In “Healthy disbelief,” an opinion article published by Baptist News Global in August 2015, Baptist theologian Molly T. Marshall declared that “Disbelieving false gods is a faithful practice.” Marshall has the battle scars proving her authoritative right to speak on the subject, having been forced from her teaching position at Southern Baptist Theological Seminary in 1994 because of her gender. She has every reason to disbelieve the false god whose worshippers were instrumental in her professorial demise at that seminary.
Ironically, it was only three years before her departure that I found myself anxiety-ridden and physically shaking at the prospect of not meeting the submission deadline for my Ph.D. dissertation at Southern Seminary. A professor was holding my dissertation chapters without grading and returning them, with the result that I was unable to correct and resubmit them.
“The very exercise of choosing passages of scripture to support our positions is a subjective enterprise which flows from a position we already hold.”
I thought of the one person who might be able to help me: Dr. Molly Marshall. I called her and pleaded for her to exercise some influence on the professor in question. Soon, I began to receive my graded chapters. I have never forgotten her act of pastoral response and have always found it ironic that the one professor who behaved as a pastor toward me was asked to leave by a group of people who did not believe women could be pastors. Even though Marshall’s theological perspectives and mine differed – and still do in significant ways – she has always been a friend and encourager to me.

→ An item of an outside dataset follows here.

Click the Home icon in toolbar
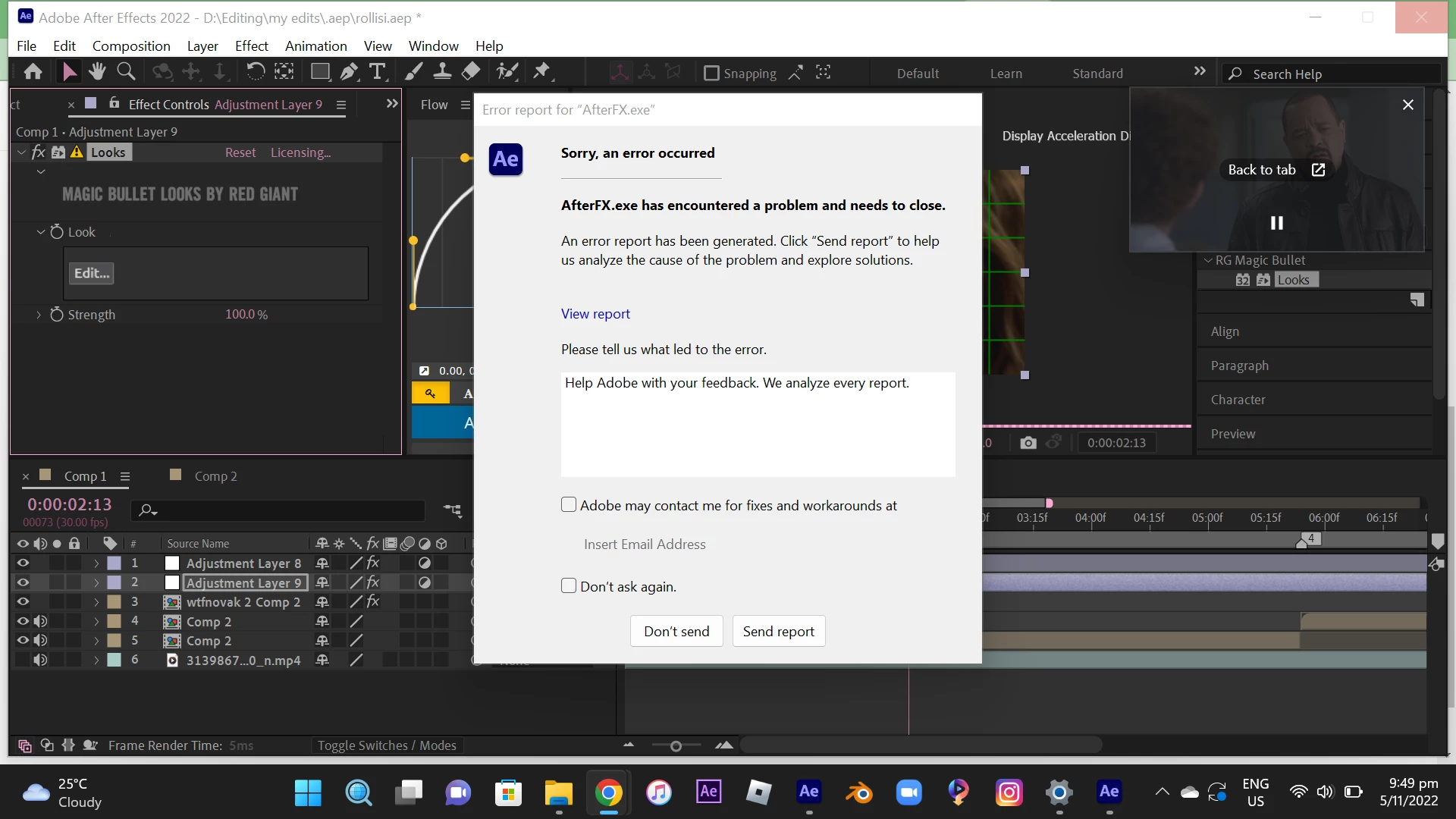This screenshot has width=1456, height=819. click(x=33, y=72)
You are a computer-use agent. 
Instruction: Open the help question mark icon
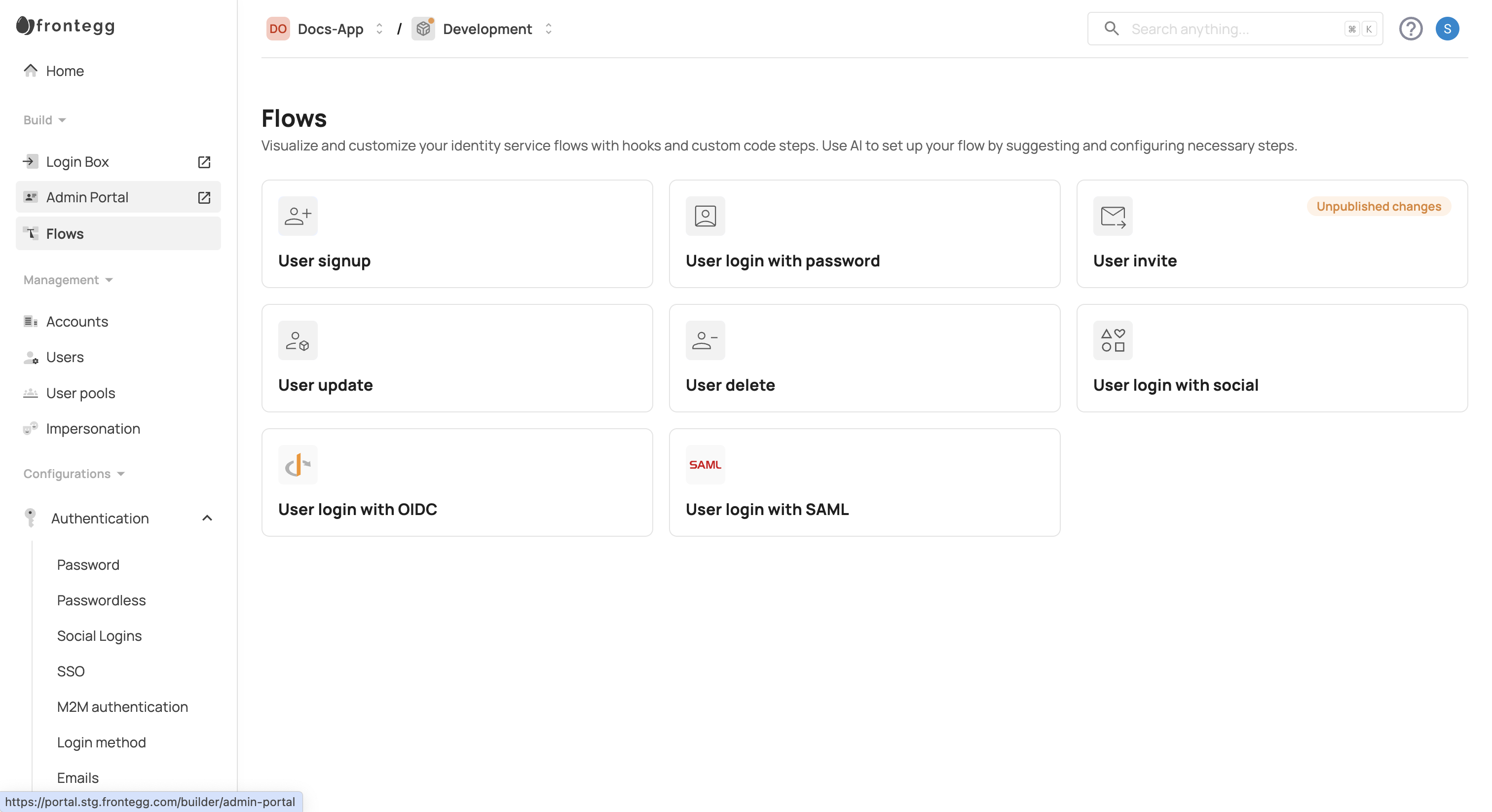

This commentary is not written to refute Marshall, but rather to raise questions about the overall theology which she and others seem to espouse, specifically as it relates to our thinking about the God in whom we believe. How are we to identify “false gods?” And who is the final arbiter concerning what concept of God is false and what is true? The answers to these questions, of course, are arrived at subjectively, no matter how many verses of scripture we might amass to bolster our particular cases or causes. The very exercise of choosing passages of scripture to support our positions is a subjective enterprise which flows from a position we already hold.
However subjective, it is still necessary for Christians to base our views about God upon a scriptural foundation. But in so doing, we must recognize that the Bible presents us with a variety of views about God which seem contradictory to one another. Can the Old Testament God of violence be reconciled with the New Testament God of love? Even though we might all agree that in Christ we find the highest revelation of God, which aspect of Christ’s ministry is to receive preeminence? His teachings and life? His cross? What view of the cross?
On what basis do we make our decisions? Is it not true that the view of God we choose is based upon our own conception of what God should be like? In so doing, are we in danger of creating God after our own image?
“We need to humbly respect those with opposing views, giving consideration to the fact that these persons might have a more biblical view of God than do we.”
Currently trending in popular theological discussions is the assertion of God’s inclusive nature. Specifically, this understanding of God is used to justify the church’s inclusion of gay persons into the full life of the church. Proponents argue that this conception of God’s inclusivity derives from the scripture. The argument is that we must take the highest and most profound views of God found in scripture and make that determinative for all biblical interpretation.
And who is it that chooses these particular verses that present this particular view of God? Who is to say what verses and themes of the Bible must be used to interpret all others? Could not another person, equally sincere, begin with other verses, themes and concepts that derive from scripture and conclude that God is not affirming of sexual relationships between same sex persons?
What if the central, underlying theme of the Bible is not simply the inclusiveness of God, but inclusiveness emanating from the grace of God – grace which can only be properly understood in view of human sin? In this view, might the cross be seen as the central focus of scripture, and not a cross simply of love being demonstrated, but of love reconciling sinful humankind to a holy and loving God? In this view, gay sex might very well be seen as a sin contrary to holy God’s divine purpose for human wholeness, a sin, which adhered to, would preclude that person’s inclusion into God’s redeemed and confessing congregation of those who have found God’s grace, like Paul, to be sufficient in relation to a “thorn” which God might not have removed.
My conclusion is this: for all sides in these arguments, God is not simply who we want God to be. We need to humbly respect those with opposing views, giving consideration to the fact that these persons might have a more biblical view of God than do we. Who is serving a false God? To be certain here is to sin: ‘“For my thoughts are not your thoughts, neither are your ways my ways,’ declares the Lord. ‘As the heavens are higher than the earth, so are my ways higher than your ways and my thoughts than your thoughts’” (Isaiah 55:8-9).